**PROVIDED PASSAGE**
- - -

Real Estate

In ordinary times real estate investors don’t worry much about where to invest. Every local market has opportunities, every one has rental properties you can buy, every one has homes you can develop to produce income. Growth markets provide the chance to get higher returns but even stagnant markets need housing that can provide better returns than stocks or bonds.

Right now we’re not in ordinary times. The covid pandemic still threatens economic recovery, work and living patterns may be permanently altered, and a surge in home prices has disrupted our notions of what a home could be worth or what an investment property should cost.

Despite these difficulties – or rather, because of them – here is our guide using data from Local Market Monitor, Inc. for where and how investors can achieve the best returns with the lowest risk in the coming year. We will identify markets where demand for rentals should be strong but also – because most investors want to stay local – will show how to maximize your return in any local market.

Let’s start with the basics, will there be more or less demand for rentals in the coming years, and what kinds of rentals? The pandemic has soured a lot of people on living in apartments in crowded cities, the recent jump in prices means a lot of them are trying to buy a home. On the other hand, there are still fewer jobs than before the pandemic, and fewer people who can afford a home. Last year household income fell in all income brackets but most for people with modest incomes.

- - -

**DATA PROVIDED**
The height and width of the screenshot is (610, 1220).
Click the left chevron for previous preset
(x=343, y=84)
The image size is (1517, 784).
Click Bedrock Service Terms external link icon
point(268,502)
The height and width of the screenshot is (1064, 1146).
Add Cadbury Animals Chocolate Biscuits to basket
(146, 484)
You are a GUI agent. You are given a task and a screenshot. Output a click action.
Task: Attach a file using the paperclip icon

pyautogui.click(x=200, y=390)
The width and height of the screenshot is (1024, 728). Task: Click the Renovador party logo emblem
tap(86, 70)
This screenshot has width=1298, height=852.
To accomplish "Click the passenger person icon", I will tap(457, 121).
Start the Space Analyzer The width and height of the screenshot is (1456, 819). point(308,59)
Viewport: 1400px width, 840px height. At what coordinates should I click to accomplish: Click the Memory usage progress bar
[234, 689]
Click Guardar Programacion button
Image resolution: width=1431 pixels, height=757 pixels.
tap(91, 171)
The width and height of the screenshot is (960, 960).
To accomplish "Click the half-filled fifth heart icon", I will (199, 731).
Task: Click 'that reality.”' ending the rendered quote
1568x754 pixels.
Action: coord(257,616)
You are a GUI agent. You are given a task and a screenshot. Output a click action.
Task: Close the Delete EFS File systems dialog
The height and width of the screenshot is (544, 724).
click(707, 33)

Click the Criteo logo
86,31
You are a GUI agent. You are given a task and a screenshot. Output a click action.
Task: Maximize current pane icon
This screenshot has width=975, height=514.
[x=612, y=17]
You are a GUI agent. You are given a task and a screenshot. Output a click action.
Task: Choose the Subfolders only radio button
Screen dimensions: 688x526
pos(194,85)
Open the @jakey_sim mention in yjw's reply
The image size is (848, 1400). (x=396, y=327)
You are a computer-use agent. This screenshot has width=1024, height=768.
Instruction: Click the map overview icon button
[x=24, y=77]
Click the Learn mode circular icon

- - -

**EXERCISE SET**
**A.** Answer these from the real estate text:
(i) Whose data does the guide use?
(ii) Last year, household income fell most for which people?
(iii) What do even stagnant markets need?
**B.** From the real estate text, reproduce word for word the part that opens with the words containing "Despite these difficulties" and closes with "any local market.".
Use only the real estate text to answer.

**SET OF ANSWERS**
**A.**
(i) Local Market Monitor, Inc.
(ii) People with modest incomes.
(iii) Housing that can provide better returns than stocks or bonds.

**B.**
Despite these difficulties – or rather, because of them – here is our guide using data from Local Market Monitor, Inc. for where and how investors can achieve the best returns with the lowest risk in the coming year. We will identify markets where demand for rentals should be strong but also – because most investors want to stay local – will show how to maximize your return in any local market.